Johannes streicht sich die braunen Strubbelhaare aus der Stirn. Kürzlich hat er seinen Bruder mit diesem Trick total verblüfft. Und der wollte dann unbedingt wissen, wie die Sache funktioniert. "Aber ich habe dichtgehalten", sagt er. "Ist ja Zaubererehrenwort!" Jeder, der zu Peter Helten kommt, muss versprechen, die Tricks nicht zu verraten. Da ist der Lehrer ungewohnt streng. "Wenn die Zuschauer wissen, wie der Trick funktioniert, können wir sie nie mehr zum Staunen bringen. Aus der Zauber!" Nur so viel will er verraten: "Zauberer bewegen ihre Finger so schnell und so geschickt, dass Augen und Verstand der anderen nicht mitkommen." Dann entstehen Lücken im Gehirn, die es selbst füllt. Je mehr Fantasie ein Mensch hat, desto magischer sind die Momente.

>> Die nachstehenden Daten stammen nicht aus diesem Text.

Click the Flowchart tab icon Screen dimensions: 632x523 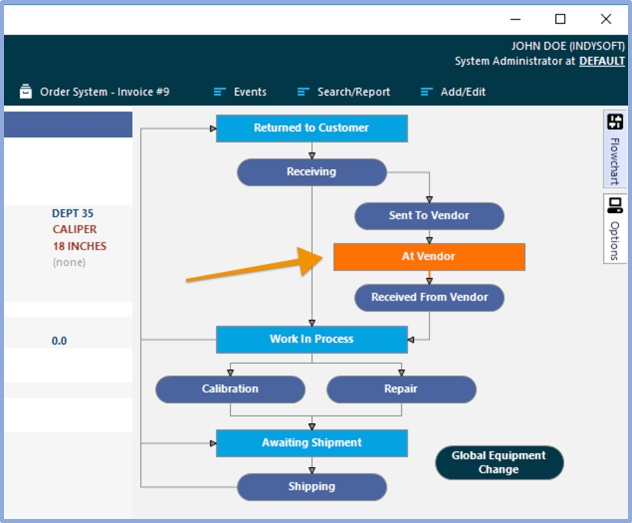pos(615,124)
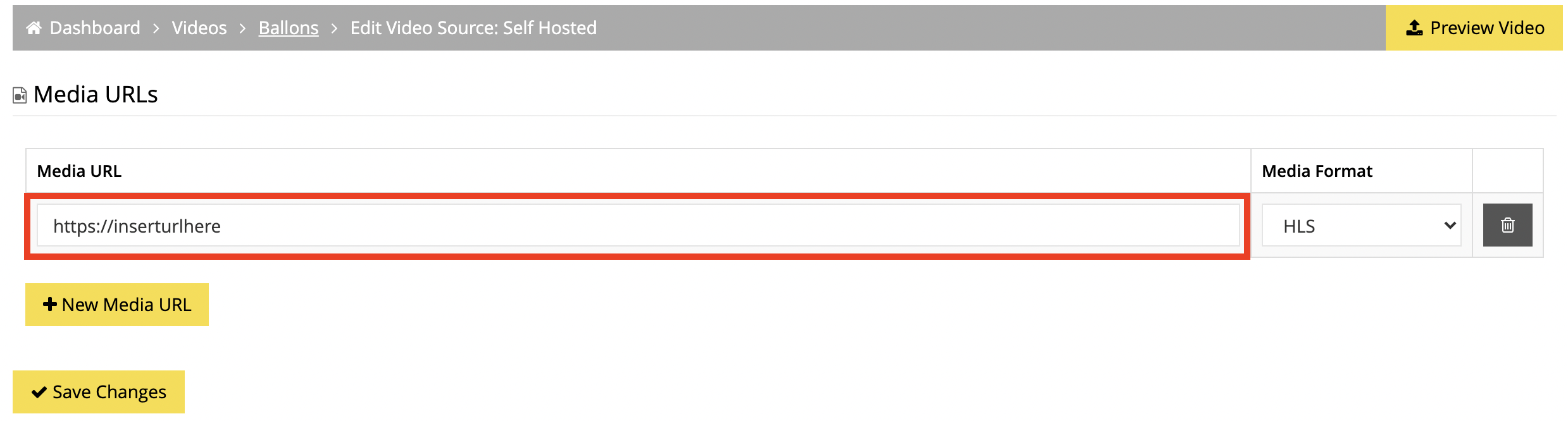Click the dropdown arrow of Media Format select
Image resolution: width=1568 pixels, height=421 pixels.
(1450, 226)
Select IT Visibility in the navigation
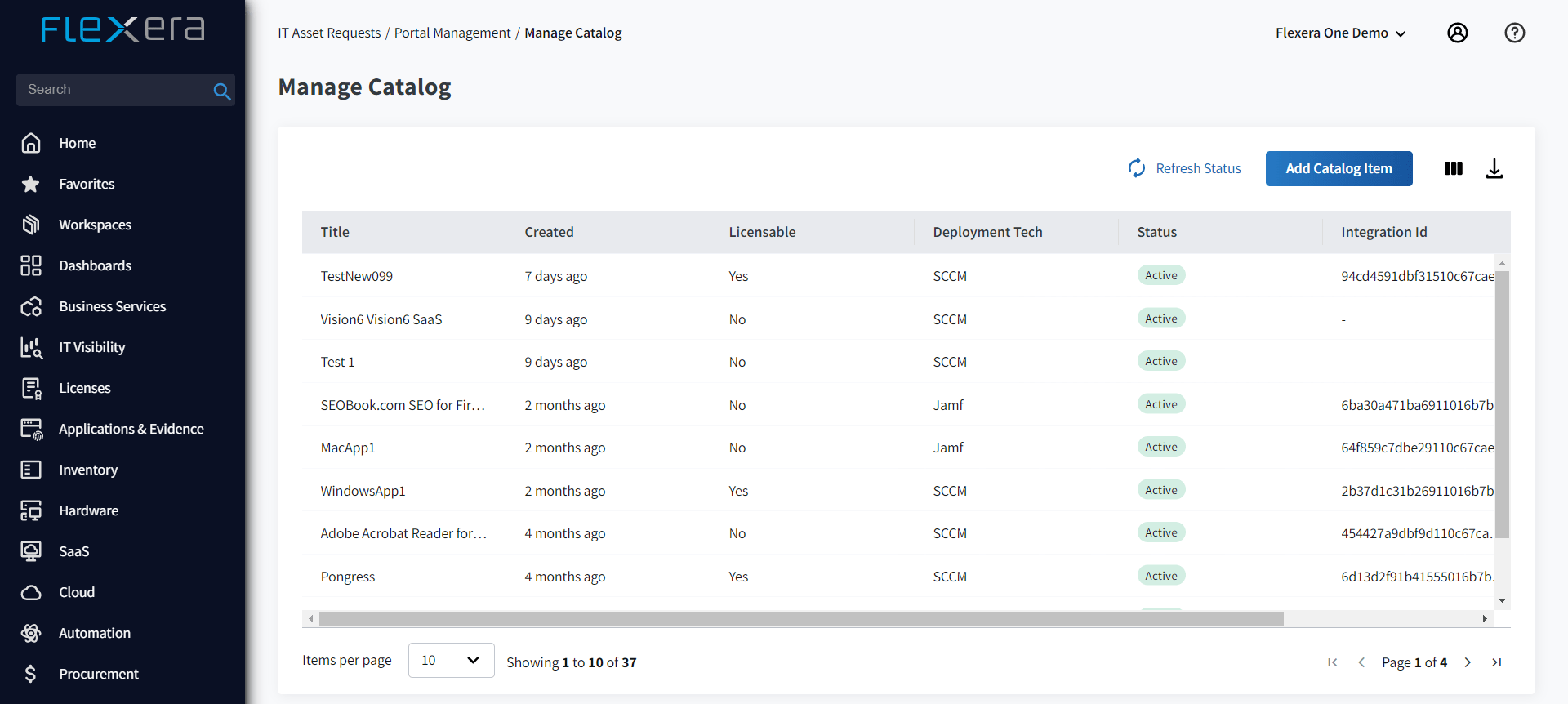Image resolution: width=1568 pixels, height=704 pixels. (91, 347)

Johannes und die anderen staunen. Peter Helten führt ihnen einen neuen Trick vor, den mit der indischen Badehose. Im Handumdrehen löst er das verknotete Tuch von der Leine. Johannes schaut genau zu. Doch es sieht einfacher aus, als es ist. Bei ihm bleibt das Tuch später dauernd hängen und verknotet sich. Der Junge übt weiter. Er will den Trick am Abend vorführen. In solchen Momenten, sagt er, wünsche er sich einen Zaubertrank: "Schluck - funktioniert." Er überlegt einen Moment. Nein, doch lieber nicht. "Dann könnte ja jeder aus der Klasse zur Apotheke gehen." Und Zaubern wäre nichts Besonderes mehr.